Sevil birden " Handan Abla. Bir şey mi oldu? " diye seslenince düşüncelerden sıyrıldım.
"Ben sana kahve getirmiştim. "
Yanıma gelip kahveyi aldı.
"Teşekkür ederim. Ama sen iyi misin? Kaç kez seslendim. Duymadın."
Saçlarını okşadım.
"İyiyim güzelim. Ben sadece dalmışım. " dedikten sonra mutfağa döndüm. Nevin' e gidip ifade vereceğimi ama ceza olarak Sevil' e yardım etmesini söyledim. Bunun şaka olduğunu tabi ki biliyordu. Sevil' in dersleri vardı ve işinin uzun sürmesini istemiyordum. Eğer ifade işini çıkarmasaydı başıma ben yardım edecektim. Nevin gülümseyerek; "Cezamsa öderim, kaderimse çekerim. " dedi. "İçin rahat olsun. Yardım ederim ben ona. " dediğinde bende içim rahat hazırlanıp çıktım. Ben çıkarken camcılar gelmişti. Nevin yine "Ben hallederim. " dedi. Bende Emniyet Müdürlüğüne gittim.
....
Nevin' in dediği gibi Nazmi Uzun' u bulmuştum. Bunlar yedi gün yirmi dört saat mi çalışıyordu? Gerçi bizim işte belli bir saatte bitiyor gibi görünsede adalet mesaisi asla bitmeyen bir alandı.
"Hoşgeldiniz Handan Hanım. Sizi sorgu odasına alalım. "
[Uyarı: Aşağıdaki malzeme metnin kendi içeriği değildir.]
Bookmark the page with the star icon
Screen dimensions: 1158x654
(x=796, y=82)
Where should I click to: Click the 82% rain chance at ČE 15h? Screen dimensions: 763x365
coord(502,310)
"Yabancılık hissetmem en azından." deyip zaten yerini bildiğim için yürümeye başladım. Evet avukat odaları da vardı ama sorgularda da bulunduğum için alışıktım. Bana bir şey isteyip istemediğimi sordu. Gerek olmadığını söylediğimde kendine kahve almak için gitti. Bir kaç dakika sonra geldi. Bana suçlu muamelesi mi yapıyordu? Suçlular kasten bekletilirdi. Bu tahta sandalye son derece rahatsızdı. Genelde ayakta durmaya alışıktım ama bu kez konsepte uygun olması açısından oturdum. Bekletmek suçluların gerilmesini sağlardı. Bende ayakta gezinerek gergin bir suçlu izlenimi vermek istemedim. Neyse ki sonunda elinde bir kahve ve bir bardak su ile geldi. Suyu benim önüme koydu.
O sırada evime gelen izbandutta içeri girdi. Kapıyı kapattı. Kapıya yaslanıp kollarını birbirine bağladı. Söyleyeceğin her şeye kapalıyım, seni sadece izleyeceğim mesajı veriyordu. Nazmi konuşmaya başladı.
"Neden yalan ifade verdiniz? "
"Yalan ifade verdiğimi kim söyledi?"
"Handan Hanım. Buraya neden çağırıldığınızı bildiğinizi varsayıyorum. "
"Neden çağırıldığımı biliyorum. Ama sizde neden geldiğimi bilin. Buraya kendi isteğimle gelmeseydim beni sorgulayamazdınız. Ben bir ağır ceza avukatıyım ve elinizde beni sorgulamak için herhangi bir izin göremiyorum. "
Öylece sorguya alınabilecek biri değildim ben. Kapıya yaslanan izbandut bize doğru yürüdü. Ellerini masaya koydu. Bana değil masaya bakarak konuştu.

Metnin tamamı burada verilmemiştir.